In this communication, we report a modified control synthesis approach for fabrication of uniform single-, double-, triple-shelled hollow microspheres with thin porous shells by precisely controlling the pH values of the precursor solutions with an appropriate concentration. As shown in Figure1, by simply adjusting the pH of 1.0 M Mn(Ac)₂ precursor solution at 3.35, 4.43 and 6.43, respectively, the single-, double- and triple-shelled hollow microspheres can be obtained in a high yield after the removal of the templates by heat treatment (see experiment details in Table S1, Supporting Information). It is well known that a decrease in pH leads to a decrease in the surface negative charge of CMSs, hence a decreased Mn cations adsorption onto the CMSs template.[10c] As shown in Figure S1, Supporting Information, the zeta potential of carbonaceous microsphere templates in aqueous solution is about –44.5 mV at the pH value of 6.78. With the solution pH values of 3.52, 4.80 and 6.23, the corresponding zeta potentials of CMSs are found to be –20.4, –29.9, and –42.0 mV, respectively, meaning a less electrostatic attraction between the negatively charged CMSs and the Mn cations. Moreover, with the addition of HCl aqueous solution (pH regulator), the coordination group of Mn²⁺ ions are changed from [Mn(H₂O)₆]²⁺ to [Mn(H₂O)_6-xCl_x]^2-x (0 < x < 2, when 0 ≤ pH ≤ 7), further decreasing the electrostatic attraction.[11] As the adsorbed Mn ions by CMSs decrease, Mn₂O₃ hollow microspheres with certain number of shells can be obtained after heat treatment (Figure S2, Supporting Information, Figure2a,b,d,e). It should be noted that when the solution pH is below 1, the CMSs could only take very limited amount of Mn ions, leading to the formation of Mn₂O₃ nanoparticles (NPs) instead of Mn₂O₃ hollow microspheres (Figure S3, Supporting Information).

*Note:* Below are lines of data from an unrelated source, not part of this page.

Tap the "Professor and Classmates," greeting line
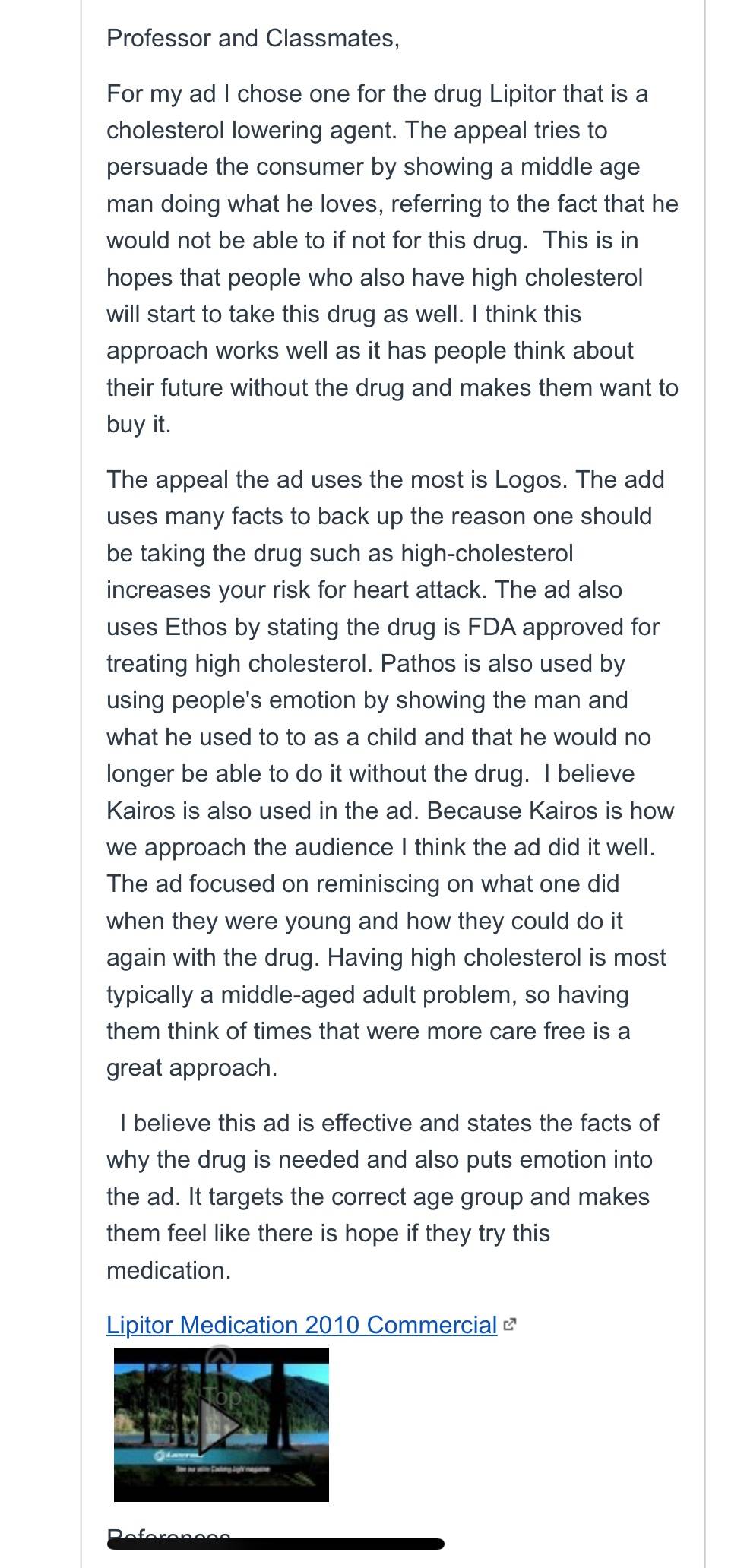The height and width of the screenshot is (1568, 747). [x=253, y=38]
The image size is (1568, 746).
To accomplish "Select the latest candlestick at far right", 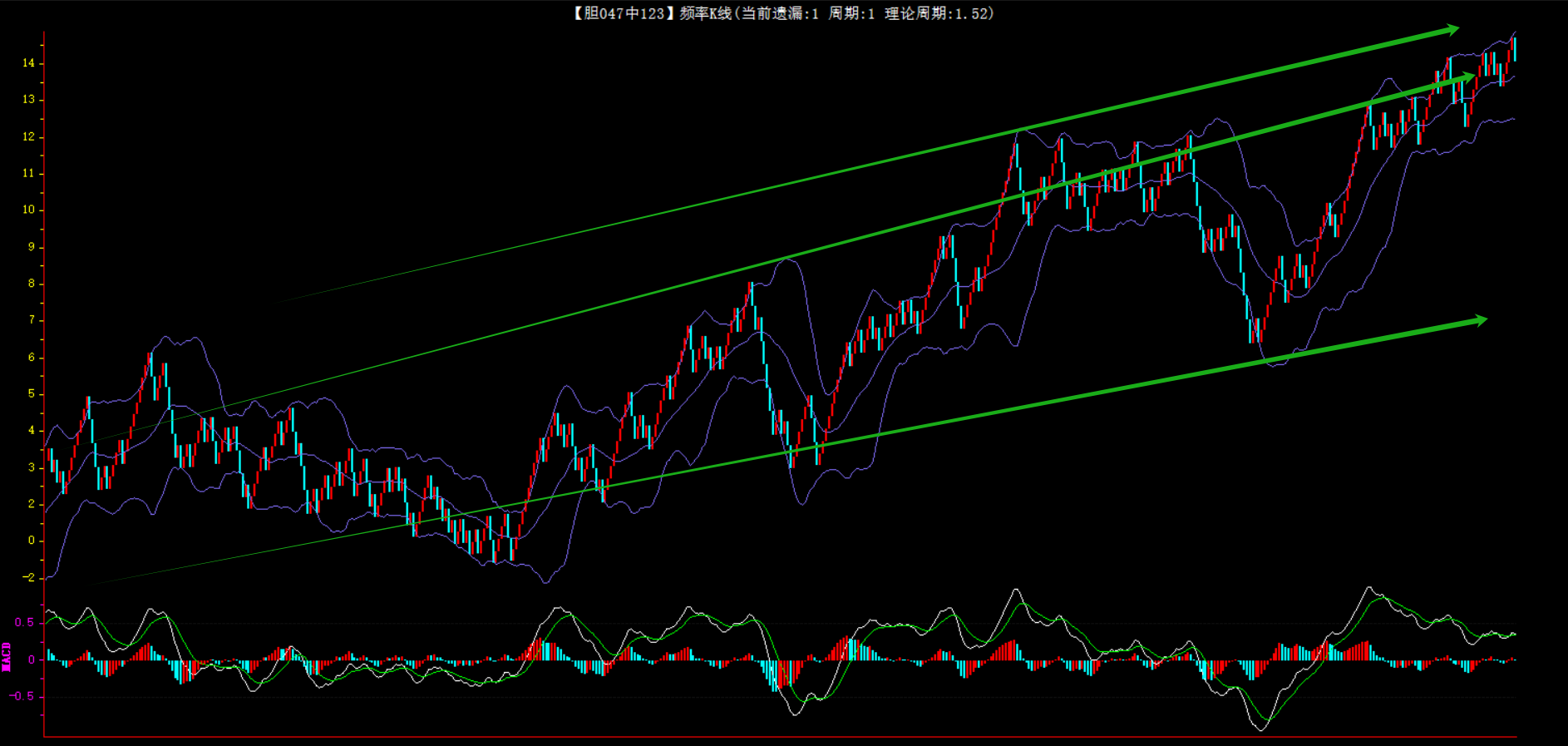I will 1514,48.
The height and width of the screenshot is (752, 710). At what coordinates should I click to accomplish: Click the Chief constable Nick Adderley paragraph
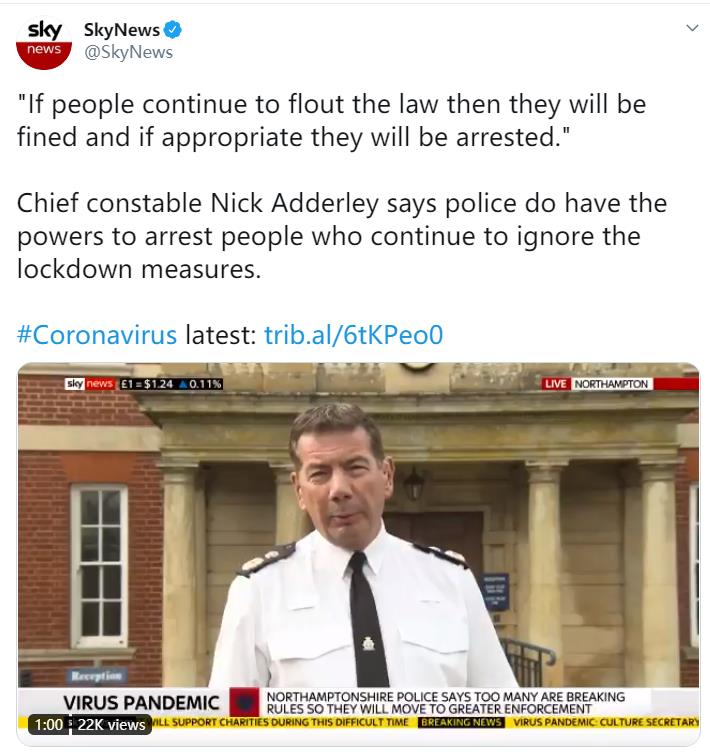[342, 236]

Figure 1. Scheme of synthesis mechanism for Mn2O3 nanoparticles and multi-shelled hollow microspheres under different adsorption conditions.

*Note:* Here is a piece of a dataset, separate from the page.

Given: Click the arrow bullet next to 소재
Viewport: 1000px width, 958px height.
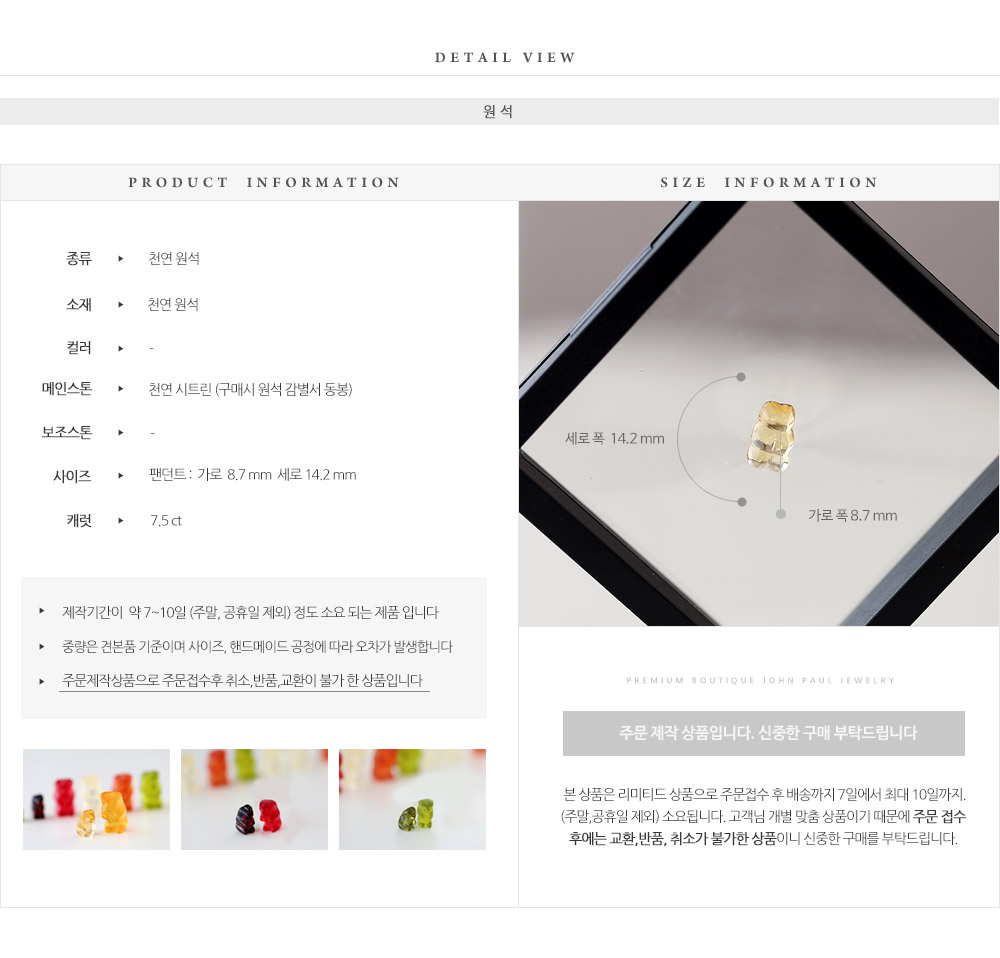Looking at the screenshot, I should (x=121, y=305).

Figure 2. a,b,c) SEM and d,e,f) TEM images of double-, triple-, quadruple-shelled Mn2O3 hollow microspheres. g) XRD patterns of as-prepared Mn2O3 hollow microspheres and Mn2O3 nanoparticles (i, ii, iii, iv, and v represent single-, double-, triple-, quadruple-shelled Mn2O3 hollow microspheres and Mn2O3 nanoparticles, respectively). h,i) TEM and HRTEM images of an individual quadruple-shelled Mn2O3 hollow microspheres.

Besides exploiting the pH effect, we can further strengthen the adsorption of Mn ions by raising the adsorption temperature to 30 °C and adding appropriate concentration of ethanol (EtOH) into the aqueous infusion solution (water : EtOH = 1:3, v/v). According to the Arrhenius equation,[9a],[12] a higher temperature value results in a higher diffusion rate coefficient, and thus more Mn ions can be absorbed by CMSs readily. Moreover, ethanol can improve the surface wettability of CMSs and thus facilitate the Mn ion adsorption deep into the CMSs templates.[9b],[13] As a result, quadruple-shelled Mn₂O₃ hollow microspheres can be obtained (Figure 2c, 2f).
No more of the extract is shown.